Produce an exact copy of the lines from the line containing "Task: Open the blue" through the last line of the entries below, and only those lines.

> **Recorded data**
□ □ □ □ □

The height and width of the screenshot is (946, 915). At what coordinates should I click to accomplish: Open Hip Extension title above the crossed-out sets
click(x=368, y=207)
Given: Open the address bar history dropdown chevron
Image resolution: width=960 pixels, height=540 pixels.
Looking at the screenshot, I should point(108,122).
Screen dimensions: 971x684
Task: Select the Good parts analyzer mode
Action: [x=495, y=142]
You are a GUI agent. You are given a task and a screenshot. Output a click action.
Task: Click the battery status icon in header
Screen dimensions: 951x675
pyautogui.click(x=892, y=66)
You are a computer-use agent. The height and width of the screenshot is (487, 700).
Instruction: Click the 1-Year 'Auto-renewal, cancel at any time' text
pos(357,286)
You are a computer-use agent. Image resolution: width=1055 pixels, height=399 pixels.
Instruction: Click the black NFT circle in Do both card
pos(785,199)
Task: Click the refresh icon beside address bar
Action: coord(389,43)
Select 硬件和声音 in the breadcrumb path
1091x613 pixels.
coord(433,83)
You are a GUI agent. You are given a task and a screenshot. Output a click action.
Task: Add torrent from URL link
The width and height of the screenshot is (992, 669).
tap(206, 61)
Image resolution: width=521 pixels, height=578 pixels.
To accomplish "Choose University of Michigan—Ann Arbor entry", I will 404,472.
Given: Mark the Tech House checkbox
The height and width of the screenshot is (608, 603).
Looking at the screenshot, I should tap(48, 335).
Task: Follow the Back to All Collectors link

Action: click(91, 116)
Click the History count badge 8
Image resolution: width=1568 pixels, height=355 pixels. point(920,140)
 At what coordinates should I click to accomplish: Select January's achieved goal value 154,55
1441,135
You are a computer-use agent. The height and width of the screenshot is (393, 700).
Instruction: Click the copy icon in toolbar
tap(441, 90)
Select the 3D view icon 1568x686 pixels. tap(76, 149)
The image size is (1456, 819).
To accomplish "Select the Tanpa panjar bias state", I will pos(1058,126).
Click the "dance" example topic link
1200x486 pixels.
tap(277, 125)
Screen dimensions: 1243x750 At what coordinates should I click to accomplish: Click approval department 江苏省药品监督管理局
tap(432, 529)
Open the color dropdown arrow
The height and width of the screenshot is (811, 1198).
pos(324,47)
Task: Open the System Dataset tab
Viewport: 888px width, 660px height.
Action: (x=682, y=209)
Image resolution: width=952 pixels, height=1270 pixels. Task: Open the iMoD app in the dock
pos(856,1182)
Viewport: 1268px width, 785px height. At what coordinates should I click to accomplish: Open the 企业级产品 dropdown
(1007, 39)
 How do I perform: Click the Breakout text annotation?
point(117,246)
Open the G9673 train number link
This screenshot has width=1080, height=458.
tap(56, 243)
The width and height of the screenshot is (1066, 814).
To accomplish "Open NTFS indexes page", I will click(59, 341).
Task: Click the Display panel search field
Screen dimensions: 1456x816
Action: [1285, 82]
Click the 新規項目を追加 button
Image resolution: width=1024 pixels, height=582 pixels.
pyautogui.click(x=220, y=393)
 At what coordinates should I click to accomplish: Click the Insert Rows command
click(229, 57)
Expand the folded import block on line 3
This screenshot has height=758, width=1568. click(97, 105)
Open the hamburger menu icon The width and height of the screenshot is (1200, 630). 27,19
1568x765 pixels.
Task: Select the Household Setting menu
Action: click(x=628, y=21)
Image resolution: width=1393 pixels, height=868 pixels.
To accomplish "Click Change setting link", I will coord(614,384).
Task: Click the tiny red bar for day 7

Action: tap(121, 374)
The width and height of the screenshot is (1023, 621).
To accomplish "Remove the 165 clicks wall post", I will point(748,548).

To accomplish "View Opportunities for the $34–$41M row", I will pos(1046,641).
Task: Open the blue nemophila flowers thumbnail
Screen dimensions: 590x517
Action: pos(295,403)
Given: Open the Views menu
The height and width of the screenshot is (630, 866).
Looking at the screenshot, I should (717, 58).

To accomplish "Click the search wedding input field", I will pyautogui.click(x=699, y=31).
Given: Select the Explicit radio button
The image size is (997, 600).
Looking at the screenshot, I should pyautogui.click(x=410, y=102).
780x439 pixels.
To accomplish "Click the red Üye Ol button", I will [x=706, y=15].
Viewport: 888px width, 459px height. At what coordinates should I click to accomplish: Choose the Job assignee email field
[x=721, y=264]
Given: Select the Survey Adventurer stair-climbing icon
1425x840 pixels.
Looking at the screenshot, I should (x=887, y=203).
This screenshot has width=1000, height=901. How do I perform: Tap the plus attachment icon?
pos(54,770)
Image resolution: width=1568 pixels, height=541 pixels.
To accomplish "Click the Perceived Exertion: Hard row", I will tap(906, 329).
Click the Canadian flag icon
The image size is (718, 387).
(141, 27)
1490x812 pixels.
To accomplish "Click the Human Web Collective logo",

□ □ □ □ □

> **Written reply**
Task: Open the blue nemophila flowers thumbnail
Screen dimensions: 590x517
Action: pos(295,403)
Given: Open the Views menu
The height and width of the screenshot is (630, 866).
Looking at the screenshot, I should (717, 58).

To accomplish "Click the search wedding input field", I will pyautogui.click(x=699, y=31).
Given: Select the Explicit radio button
The image size is (997, 600).
Looking at the screenshot, I should pyautogui.click(x=410, y=102).
780x439 pixels.
To accomplish "Click the red Üye Ol button", I will [x=706, y=15].
Viewport: 888px width, 459px height. At what coordinates should I click to accomplish: Choose the Job assignee email field
[x=721, y=264]
Given: Select the Survey Adventurer stair-climbing icon
1425x840 pixels.
Looking at the screenshot, I should (x=887, y=203).
This screenshot has width=1000, height=901. How do I perform: Tap the plus attachment icon?
pos(54,770)
Image resolution: width=1568 pixels, height=541 pixels.
To accomplish "Click the Perceived Exertion: Hard row", I will tap(906, 329).
Click the Canadian flag icon
The image size is (718, 387).
(141, 27)
1490x812 pixels.
To accomplish "Click the Human Web Collective logo",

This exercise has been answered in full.